**Available records:**

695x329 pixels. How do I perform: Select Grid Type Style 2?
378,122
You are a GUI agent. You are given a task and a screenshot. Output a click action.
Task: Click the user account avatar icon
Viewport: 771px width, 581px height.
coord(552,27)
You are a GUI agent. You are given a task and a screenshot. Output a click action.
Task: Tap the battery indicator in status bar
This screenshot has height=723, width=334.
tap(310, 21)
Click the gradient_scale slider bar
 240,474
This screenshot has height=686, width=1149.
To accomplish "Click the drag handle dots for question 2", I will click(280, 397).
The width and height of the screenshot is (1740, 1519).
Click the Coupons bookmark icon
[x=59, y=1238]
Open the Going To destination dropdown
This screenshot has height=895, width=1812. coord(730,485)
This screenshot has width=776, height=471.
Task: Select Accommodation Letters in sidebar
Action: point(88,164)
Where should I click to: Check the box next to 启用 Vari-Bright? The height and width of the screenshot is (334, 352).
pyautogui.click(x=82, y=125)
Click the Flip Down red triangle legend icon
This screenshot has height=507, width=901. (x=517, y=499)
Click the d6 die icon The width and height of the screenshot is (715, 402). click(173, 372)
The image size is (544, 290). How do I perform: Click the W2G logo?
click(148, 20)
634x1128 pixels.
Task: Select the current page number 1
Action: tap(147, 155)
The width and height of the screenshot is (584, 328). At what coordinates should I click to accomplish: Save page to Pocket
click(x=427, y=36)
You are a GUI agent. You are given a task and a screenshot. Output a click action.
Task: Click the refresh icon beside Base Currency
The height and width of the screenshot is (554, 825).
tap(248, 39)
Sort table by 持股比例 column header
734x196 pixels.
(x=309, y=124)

**Aim of the exercise:** Rewrite all the items above, swapping every "GUI agent" for "interface agent" and leaving everything else as it is.

**Exercise output:**
695x329 pixels. How do I perform: Select Grid Type Style 2?
378,122
You are a interface agent. You are given a task and a screenshot. Output a click action.
Task: Click the user account avatar icon
Viewport: 771px width, 581px height.
coord(552,27)
You are a interface agent. You are given a task and a screenshot. Output a click action.
Task: Tap the battery indicator in status bar
This screenshot has height=723, width=334.
tap(310, 21)
Click the gradient_scale slider bar
 240,474
This screenshot has height=686, width=1149.
To accomplish "Click the drag handle dots for question 2", I will click(280, 397).
The width and height of the screenshot is (1740, 1519).
Click the Coupons bookmark icon
[x=59, y=1238]
Open the Going To destination dropdown
This screenshot has height=895, width=1812. coord(730,485)
This screenshot has width=776, height=471.
Task: Select Accommodation Letters in sidebar
Action: point(88,164)
Where should I click to: Check the box next to 启用 Vari-Bright? The height and width of the screenshot is (334, 352).
pyautogui.click(x=82, y=125)
Click the Flip Down red triangle legend icon
This screenshot has height=507, width=901. (x=517, y=499)
Click the d6 die icon The width and height of the screenshot is (715, 402). click(173, 372)
The image size is (544, 290). How do I perform: Click the W2G logo?
click(148, 20)
634x1128 pixels.
Task: Select the current page number 1
Action: tap(147, 155)
The width and height of the screenshot is (584, 328). At what coordinates should I click to accomplish: Save page to Pocket
click(x=427, y=36)
You are a interface agent. You are given a task and a screenshot. Output a click action.
Task: Click the refresh icon beside Base Currency
The height and width of the screenshot is (554, 825).
tap(248, 39)
Sort table by 持股比例 column header
734x196 pixels.
(x=309, y=124)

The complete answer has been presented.